» **Task**: Copy out the records word for word, starting at the line containing "pad's upper left?" and running through the end of the records, with both ends included. Leave the pictures out.

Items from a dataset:

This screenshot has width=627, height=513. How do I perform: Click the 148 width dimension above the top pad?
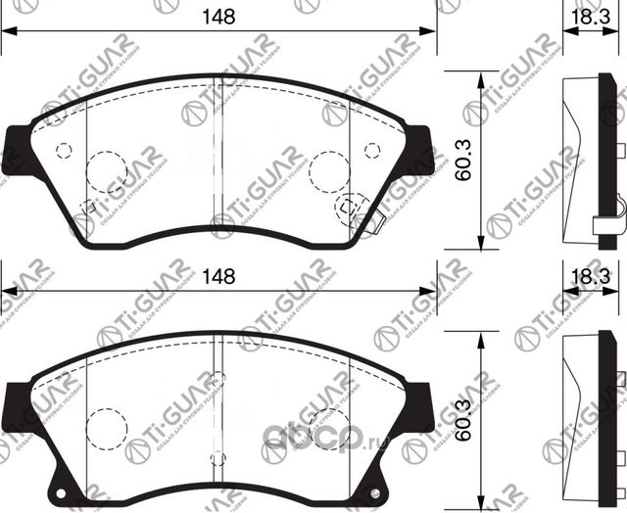(x=218, y=16)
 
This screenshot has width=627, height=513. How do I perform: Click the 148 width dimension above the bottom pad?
(x=218, y=277)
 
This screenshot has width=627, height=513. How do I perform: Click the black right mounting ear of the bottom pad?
(x=419, y=406)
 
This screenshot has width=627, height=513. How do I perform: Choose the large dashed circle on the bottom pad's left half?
(x=107, y=428)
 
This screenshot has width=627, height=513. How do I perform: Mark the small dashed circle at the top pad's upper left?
(x=65, y=150)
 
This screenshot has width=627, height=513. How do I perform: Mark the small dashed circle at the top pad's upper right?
(x=371, y=150)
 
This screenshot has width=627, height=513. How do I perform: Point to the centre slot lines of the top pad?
(x=218, y=157)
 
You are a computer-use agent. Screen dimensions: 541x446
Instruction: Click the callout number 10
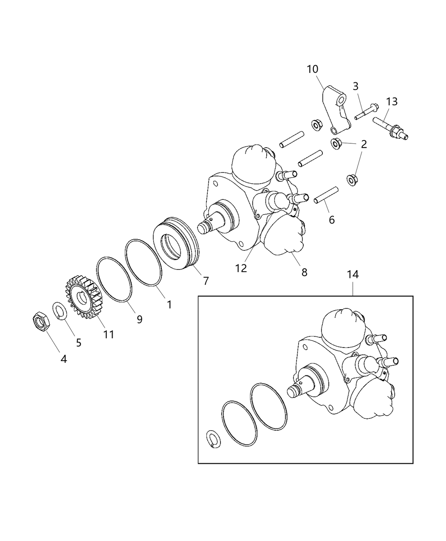point(312,69)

» **Response below**:
This screenshot has width=627, height=513. How do I perform: Mark the small dashed circle at the top pad's upper left?
(x=65, y=150)
 
This screenshot has width=627, height=513. How do I perform: Mark the small dashed circle at the top pad's upper right?
(x=371, y=150)
 
This screenshot has width=627, height=513. How do I perform: Point to the centre slot lines of the top pad?
(x=218, y=157)
 
You are a computer-use agent. Screen dimensions: 541x446
Instruction: Click the callout number 10
point(312,69)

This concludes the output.